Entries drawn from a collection
● ● ● ● ●

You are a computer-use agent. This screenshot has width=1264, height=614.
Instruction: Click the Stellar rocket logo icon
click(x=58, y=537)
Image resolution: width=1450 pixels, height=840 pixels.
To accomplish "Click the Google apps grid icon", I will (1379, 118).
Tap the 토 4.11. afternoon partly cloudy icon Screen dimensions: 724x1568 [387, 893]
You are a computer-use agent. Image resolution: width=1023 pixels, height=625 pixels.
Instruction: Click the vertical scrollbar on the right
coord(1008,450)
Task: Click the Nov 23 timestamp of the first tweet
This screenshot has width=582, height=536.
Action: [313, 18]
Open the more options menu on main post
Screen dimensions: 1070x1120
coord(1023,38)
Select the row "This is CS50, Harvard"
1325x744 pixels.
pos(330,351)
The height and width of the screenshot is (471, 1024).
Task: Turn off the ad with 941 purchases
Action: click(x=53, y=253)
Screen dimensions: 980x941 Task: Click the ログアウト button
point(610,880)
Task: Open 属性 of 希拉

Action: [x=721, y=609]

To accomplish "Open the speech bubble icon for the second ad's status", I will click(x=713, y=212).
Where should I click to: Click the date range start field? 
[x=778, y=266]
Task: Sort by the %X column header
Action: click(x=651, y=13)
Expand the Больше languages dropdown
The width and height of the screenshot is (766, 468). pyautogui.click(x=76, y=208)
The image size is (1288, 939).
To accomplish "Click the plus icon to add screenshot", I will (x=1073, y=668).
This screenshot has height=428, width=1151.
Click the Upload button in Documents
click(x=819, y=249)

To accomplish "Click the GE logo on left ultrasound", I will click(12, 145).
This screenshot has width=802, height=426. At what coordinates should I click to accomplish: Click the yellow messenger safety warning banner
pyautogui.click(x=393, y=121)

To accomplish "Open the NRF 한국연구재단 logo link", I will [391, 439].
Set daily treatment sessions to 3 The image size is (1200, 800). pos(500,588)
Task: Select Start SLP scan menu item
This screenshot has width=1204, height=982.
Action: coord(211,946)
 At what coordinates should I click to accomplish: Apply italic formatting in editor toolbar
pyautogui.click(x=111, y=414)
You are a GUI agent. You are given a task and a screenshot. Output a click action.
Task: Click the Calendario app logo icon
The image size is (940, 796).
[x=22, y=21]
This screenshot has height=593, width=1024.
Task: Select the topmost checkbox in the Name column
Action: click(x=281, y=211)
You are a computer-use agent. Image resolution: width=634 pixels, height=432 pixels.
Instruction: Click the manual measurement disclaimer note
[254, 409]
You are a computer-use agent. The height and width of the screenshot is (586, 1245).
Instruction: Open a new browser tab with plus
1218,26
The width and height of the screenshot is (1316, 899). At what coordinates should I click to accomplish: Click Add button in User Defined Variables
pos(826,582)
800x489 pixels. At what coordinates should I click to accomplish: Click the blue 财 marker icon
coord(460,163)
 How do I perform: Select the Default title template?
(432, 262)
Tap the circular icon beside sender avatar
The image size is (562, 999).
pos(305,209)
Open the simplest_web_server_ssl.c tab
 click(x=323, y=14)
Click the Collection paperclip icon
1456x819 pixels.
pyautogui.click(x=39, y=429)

● ● ● ● ●

### Exercise
Reproduce every line of the records above exactly as they appear.

### Exercise solution
You are a computer-use agent. This screenshot has width=1264, height=614.
Instruction: Click the Stellar rocket logo icon
click(x=58, y=537)
Image resolution: width=1450 pixels, height=840 pixels.
To accomplish "Click the Google apps grid icon", I will (1379, 118).
Tap the 토 4.11. afternoon partly cloudy icon Screen dimensions: 724x1568 [387, 893]
You are a computer-use agent. Image resolution: width=1023 pixels, height=625 pixels.
Instruction: Click the vertical scrollbar on the right
coord(1008,450)
Task: Click the Nov 23 timestamp of the first tweet
This screenshot has width=582, height=536.
Action: [313, 18]
Open the more options menu on main post
Screen dimensions: 1070x1120
coord(1023,38)
Select the row "This is CS50, Harvard"
1325x744 pixels.
pos(330,351)
The height and width of the screenshot is (471, 1024).
Task: Turn off the ad with 941 purchases
Action: click(x=53, y=253)
Screen dimensions: 980x941 Task: Click the ログアウト button
point(610,880)
Task: Open 属性 of 希拉

Action: [x=721, y=609]

To accomplish "Open the speech bubble icon for the second ad's status", I will click(x=713, y=212).
Where should I click to: Click the date range start field? 
[x=778, y=266]
Task: Sort by the %X column header
Action: click(x=651, y=13)
Expand the Больше languages dropdown
The width and height of the screenshot is (766, 468). pyautogui.click(x=76, y=208)
The image size is (1288, 939).
To accomplish "Click the plus icon to add screenshot", I will (x=1073, y=668).
This screenshot has height=428, width=1151.
Click the Upload button in Documents
click(x=819, y=249)

To accomplish "Click the GE logo on left ultrasound", I will click(12, 145).
This screenshot has width=802, height=426. At what coordinates should I click to accomplish: Click the yellow messenger safety warning banner
pyautogui.click(x=393, y=121)

To accomplish "Open the NRF 한국연구재단 logo link", I will [391, 439].
Set daily treatment sessions to 3 The image size is (1200, 800). pos(500,588)
Task: Select Start SLP scan menu item
This screenshot has width=1204, height=982.
Action: coord(211,946)
 At what coordinates should I click to accomplish: Apply italic formatting in editor toolbar
pyautogui.click(x=111, y=414)
You are a GUI agent. You are given a task and a screenshot. Output a click action.
Task: Click the Calendario app logo icon
The image size is (940, 796).
[x=22, y=21]
This screenshot has height=593, width=1024.
Task: Select the topmost checkbox in the Name column
Action: click(x=281, y=211)
You are a computer-use agent. Image resolution: width=634 pixels, height=432 pixels.
Instruction: Click the manual measurement disclaimer note
[254, 409]
You are a computer-use agent. The height and width of the screenshot is (586, 1245).
Instruction: Open a new browser tab with plus
1218,26
The width and height of the screenshot is (1316, 899). At what coordinates should I click to accomplish: Click Add button in User Defined Variables
pos(826,582)
800x489 pixels. At what coordinates should I click to accomplish: Click the blue 财 marker icon
coord(460,163)
 How do I perform: Select the Default title template?
(432, 262)
Tap the circular icon beside sender avatar
The image size is (562, 999).
pos(305,209)
Open the simplest_web_server_ssl.c tab
 click(x=323, y=14)
Click the Collection paperclip icon
1456x819 pixels.
pyautogui.click(x=39, y=429)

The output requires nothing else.